On August 22, 2025, the United States Court of Appeals for the D.C. Circuit upheld the decision of the U.S. Fish and Wildlife Service (Service) to deny a petition to remove the southwestern willow flycatcher (Empidonax traillii extimus) from the list of species protected by the Endangered Species Act (ESA). The Service listed the southwestern willow flycatcher as an endangered species in 1995. The southwestern willow flycatcher is a small migratory bird that winters in Central and South America with a range in the United States that includes southern California, southern Nevada, southern Utah, southern Colorado, Arizona, New Mexico, and western Texas.
The southwestern willow flycatcher is listed as a subspecies under the ESA, which authorizes the Service to list distinct population segments (or DPSs) and subspecies in addition to species.

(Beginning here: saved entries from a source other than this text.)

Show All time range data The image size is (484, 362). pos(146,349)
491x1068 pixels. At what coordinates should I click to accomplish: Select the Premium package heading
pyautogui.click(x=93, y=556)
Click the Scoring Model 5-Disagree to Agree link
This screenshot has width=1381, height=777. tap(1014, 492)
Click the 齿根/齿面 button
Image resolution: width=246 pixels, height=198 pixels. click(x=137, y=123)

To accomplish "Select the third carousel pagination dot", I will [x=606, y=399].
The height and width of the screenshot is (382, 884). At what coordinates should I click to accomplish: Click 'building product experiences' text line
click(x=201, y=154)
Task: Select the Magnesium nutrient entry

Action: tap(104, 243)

The New Mexico Cattle Growers’ Association (New Mexico Cattle Growers) petitioned to delist the southwestern willow flycatcher in 2015 on the grounds it is not a valid subspecies of the willow flycatcher species. After initially determining that the petitioned action may be warranted, the Service initiated a 12-month review and ultimately determined in a finding issued in 2017 that the petitioned action is not warranted and that the best available scientific information supports classification of the southwestern willow flycatcher as a subspecies.

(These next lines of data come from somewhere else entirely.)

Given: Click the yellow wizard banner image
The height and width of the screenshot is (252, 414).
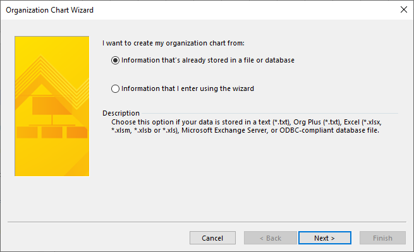Looking at the screenshot, I should pos(52,106).
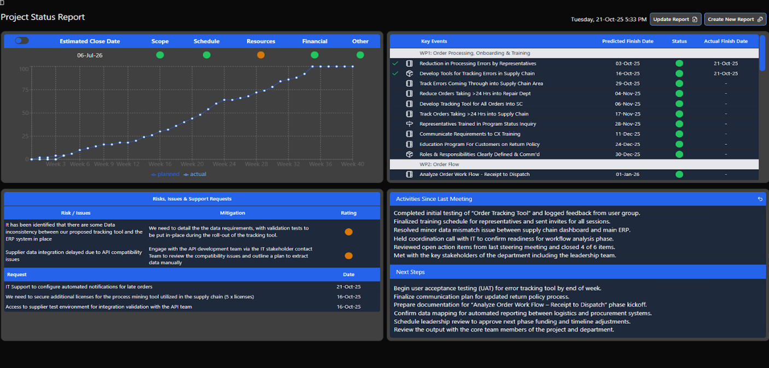Click the green checkmark beside Reduction in Processing Errors
769x368 pixels.
pyautogui.click(x=395, y=63)
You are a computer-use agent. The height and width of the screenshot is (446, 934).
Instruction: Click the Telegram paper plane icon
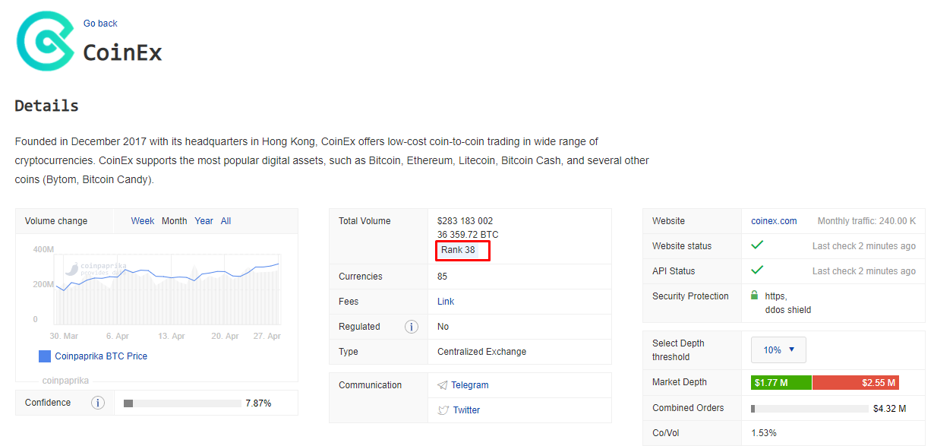[x=443, y=385]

The New Mexico Cattle Growers challenged the Service’s determination in federal district court on the grounds it violated the Administrative Procedure Act. The district court ruled in favor of the Service, and the New Mexico Cattle Growers appealed. The singular issue presented on appeal was whether the Service failed to use a “non-arbitrary” standard for evaluating the appropriateness of the subspecies classification for the southwestern willow flycatcher. More specifically, the New Mexico Cattle Growers argued that the non-clinal geographic variation standard used by the Service to determine whether the southwestern willow flycatcher is a subspecies is “impermissibly indeterminate.”
Non-clinal geographic variation refers to abrupt changes in species traits over short geographic distances. One way to think about the dispute between the New Mexico Cattle Growers and the Service is as a disagreement about whether available data regarding changes in the songs, feathers, and DNA of flycatchers across a defined geographic range indicated gradual variation or step changes. Another way to think about the dispute is a disagreement about whether the test for differentiating subspecies—in this instance, distinguishing between gradual variation and step changes—is itself problematic because there is no bright line between the former and the latter.
On appeal New Mexico Cattle Growers argued the test itself was arbitrary, and the D.C. Circuit was steadfast in rejecting the argument. The panel held that the Service’s decision must be reasonable and reasonably explained, and it concluded that the agency had met this burden after having given careful consideration to the pertinent data and analyses including the research relied on by the New Mexico Cattle Growers to argue there was no step change justifying the subspecies classification. The decision is an important reminder of the deference federal courts continue to show to agency technical determinations even after the Supreme Court’s decision in Loper Bright holding federal courts need not defer to agency legal determinations.